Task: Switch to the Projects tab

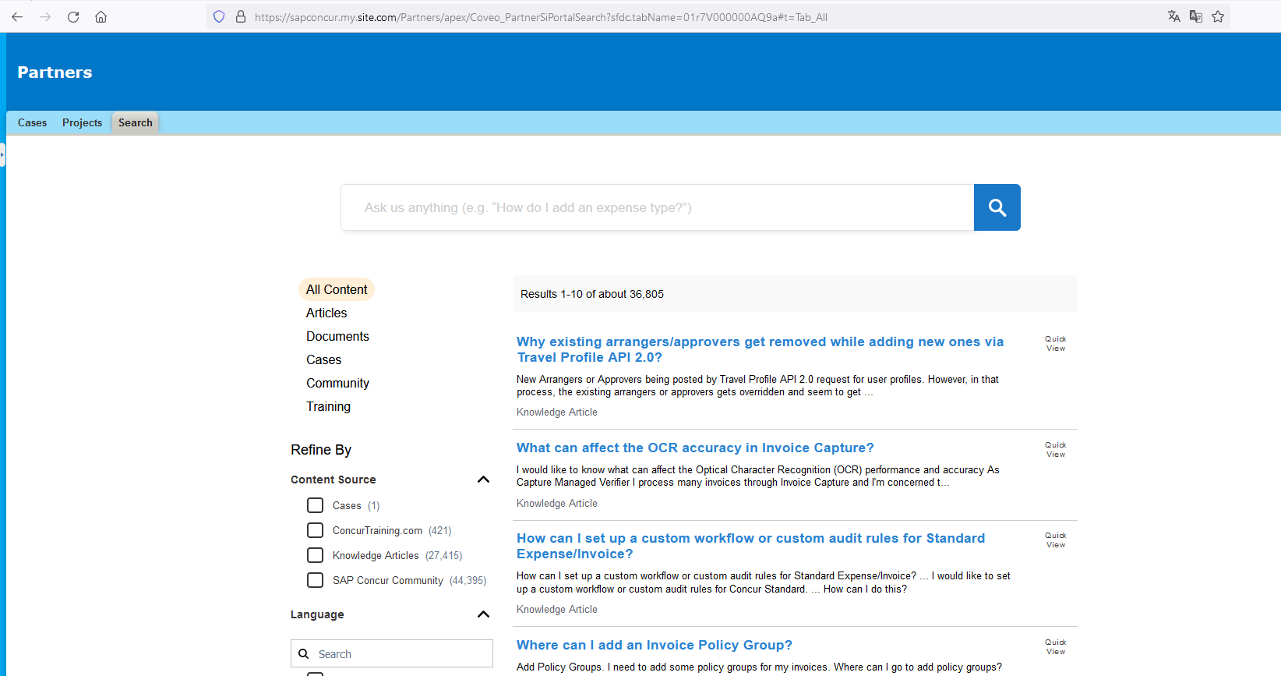Action: (82, 122)
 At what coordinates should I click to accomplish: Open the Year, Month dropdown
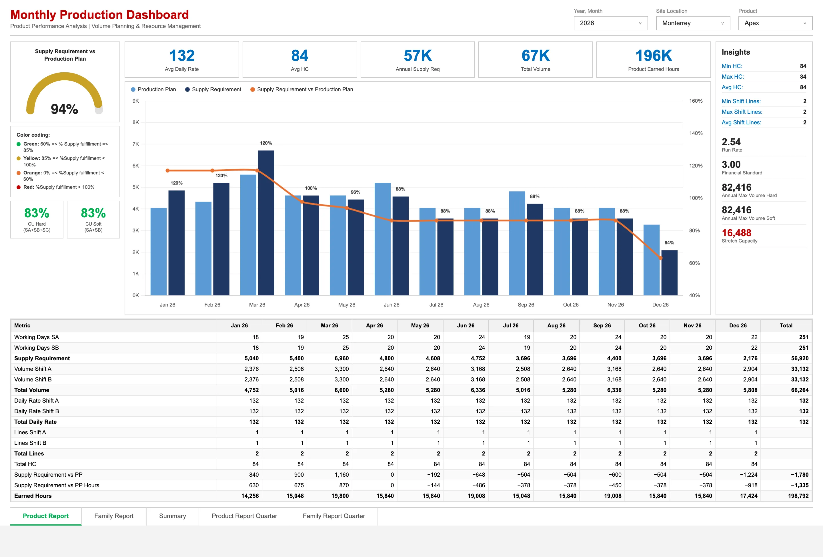tap(611, 23)
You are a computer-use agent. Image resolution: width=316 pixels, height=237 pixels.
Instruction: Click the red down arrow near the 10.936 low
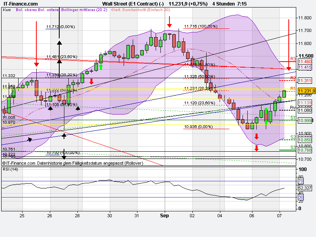point(256,136)
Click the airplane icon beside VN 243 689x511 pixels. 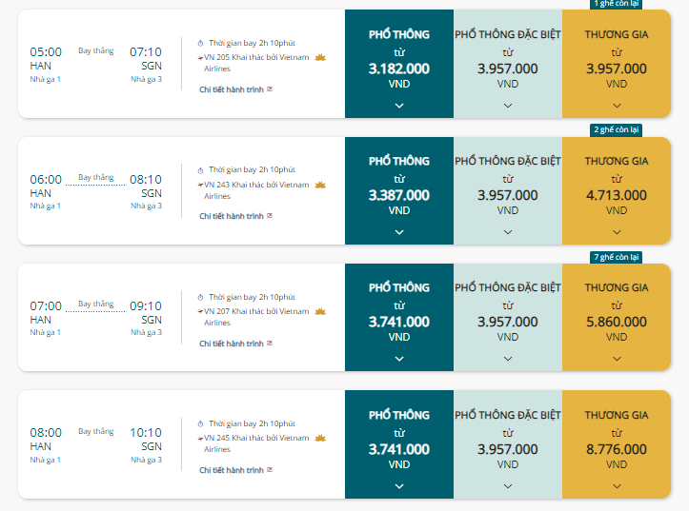coord(200,186)
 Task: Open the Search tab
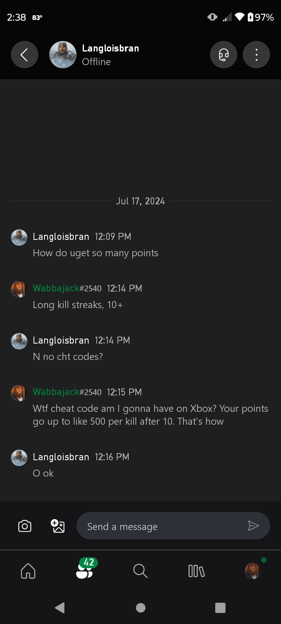tap(140, 571)
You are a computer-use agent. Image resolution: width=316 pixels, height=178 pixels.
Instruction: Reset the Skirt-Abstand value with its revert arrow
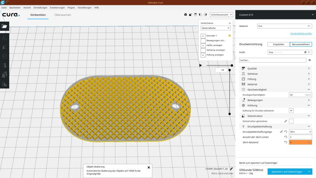(286, 142)
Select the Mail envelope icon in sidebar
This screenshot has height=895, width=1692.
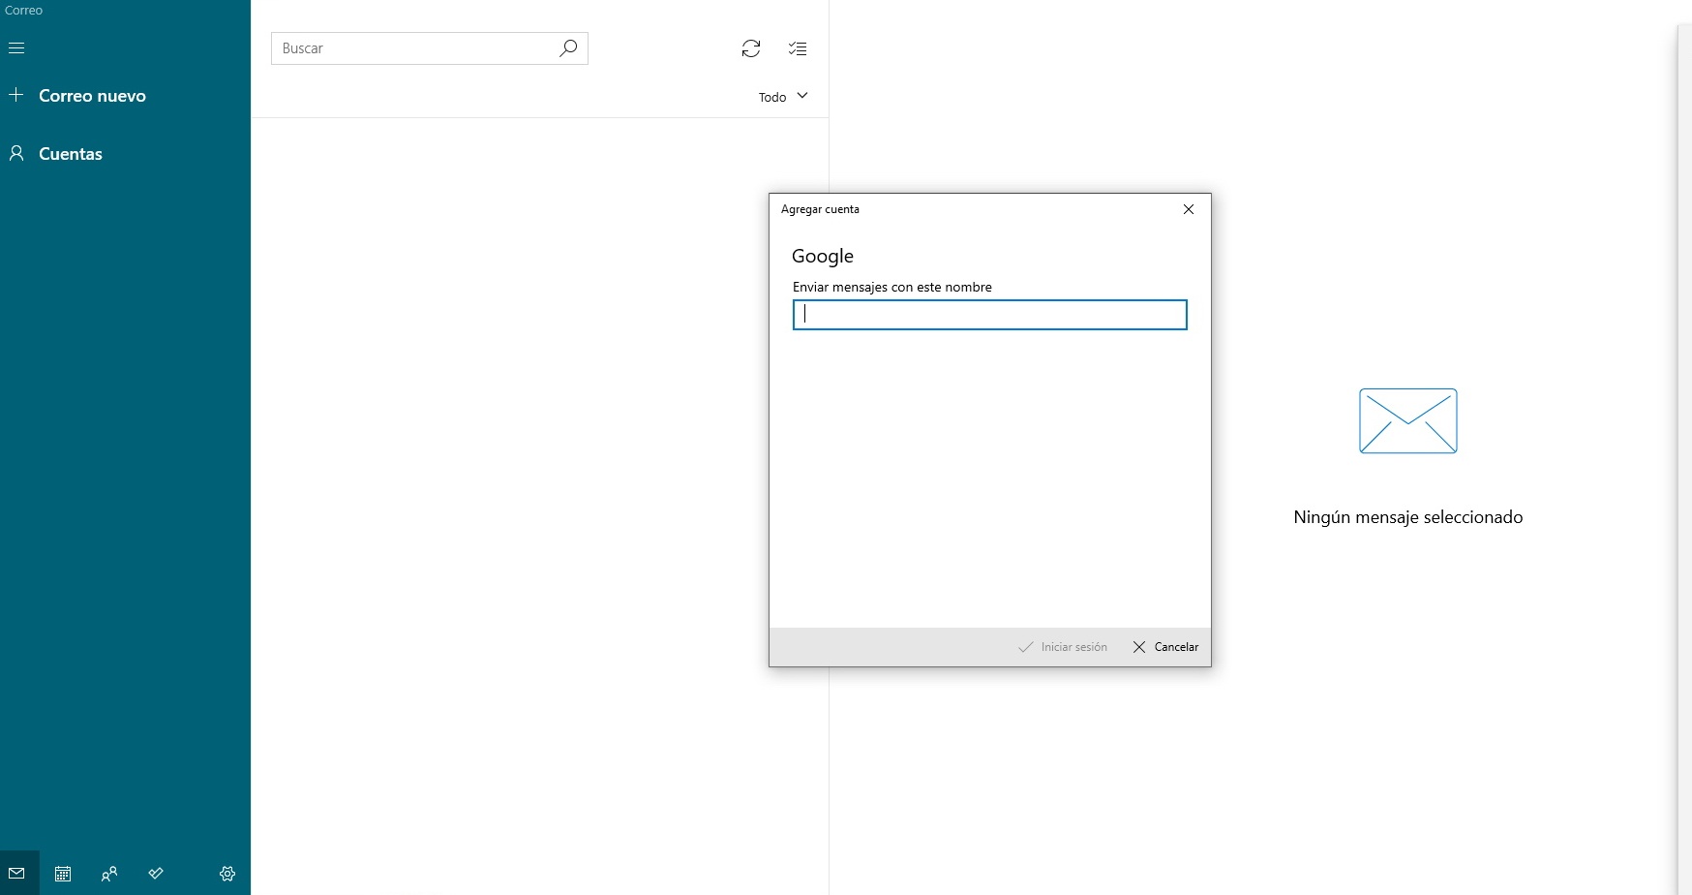coord(16,874)
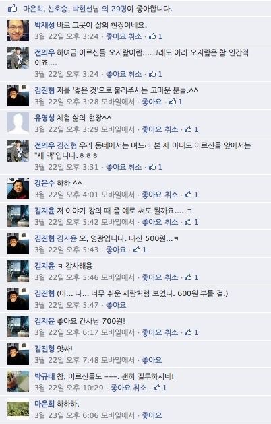Unlike 박재성's comment via 좋아요 취소
Viewport: 271px width, 424px height.
pos(124,36)
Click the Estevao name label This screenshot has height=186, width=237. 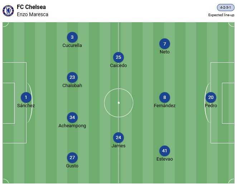pyautogui.click(x=165, y=159)
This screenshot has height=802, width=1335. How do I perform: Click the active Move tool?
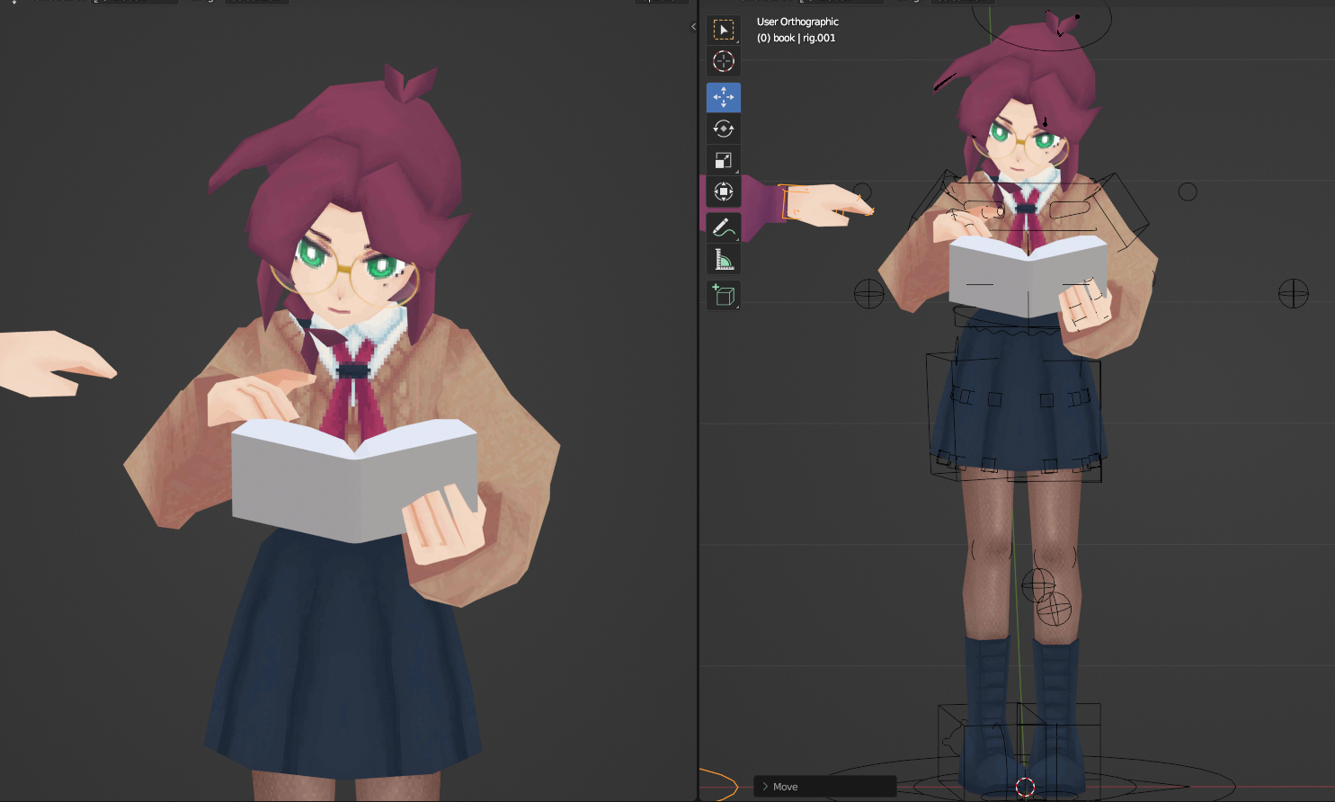point(724,97)
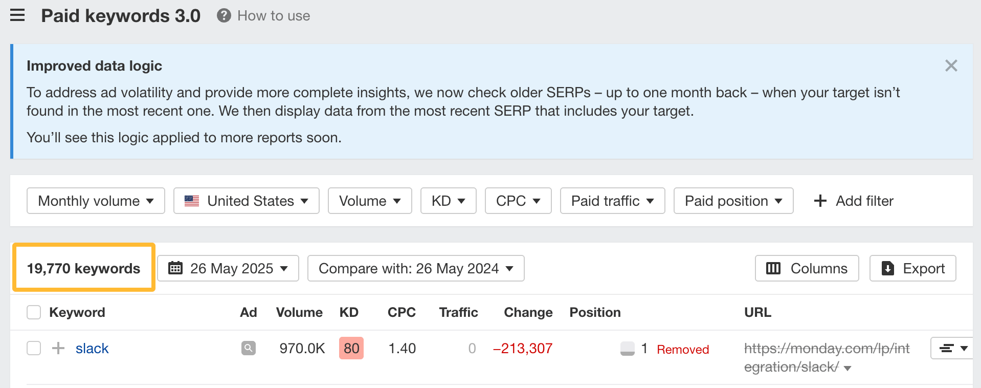This screenshot has width=981, height=388.
Task: Toggle the select-all keywords checkbox
Action: (x=34, y=312)
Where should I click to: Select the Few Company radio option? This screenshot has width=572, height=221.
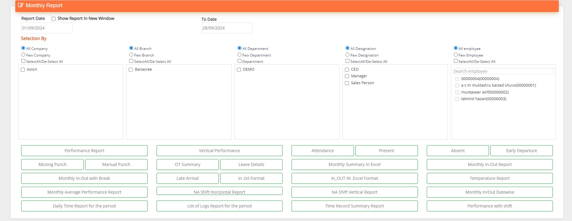(23, 55)
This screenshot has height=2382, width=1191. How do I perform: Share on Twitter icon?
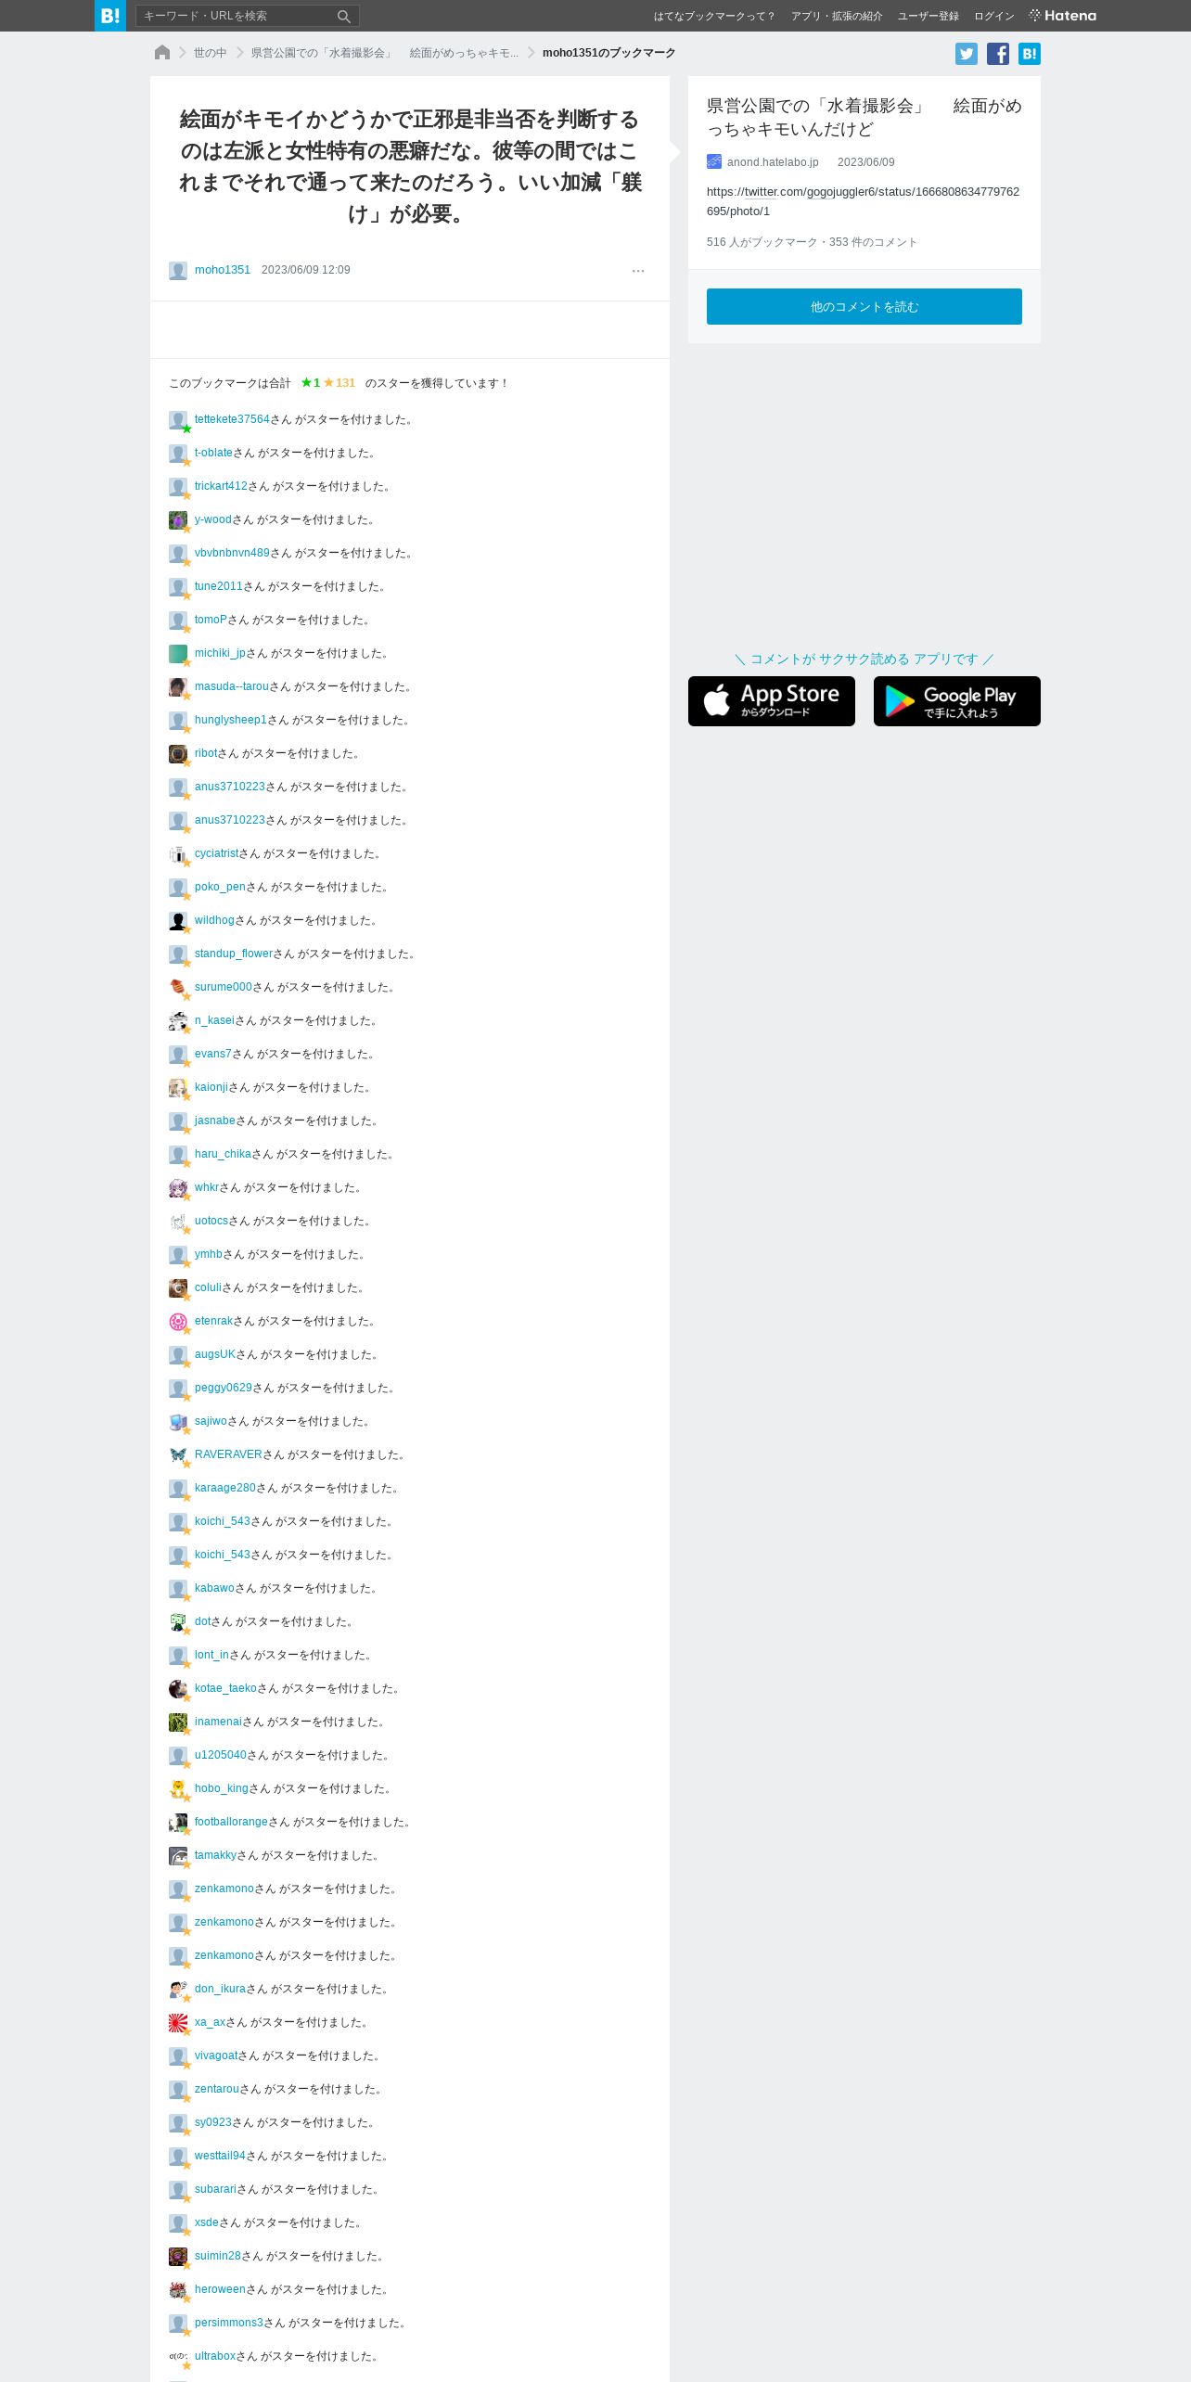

EXERCISE:
Lines in the records above that carry the word "computer" are to be located and copied.

TASK SOLUTION:
You are a computer-use agent. Image resolution: width=316 pixels, height=237 pixels.
You are a computer-use agent. Image resolution: width=316 pixels, height=178 pixels.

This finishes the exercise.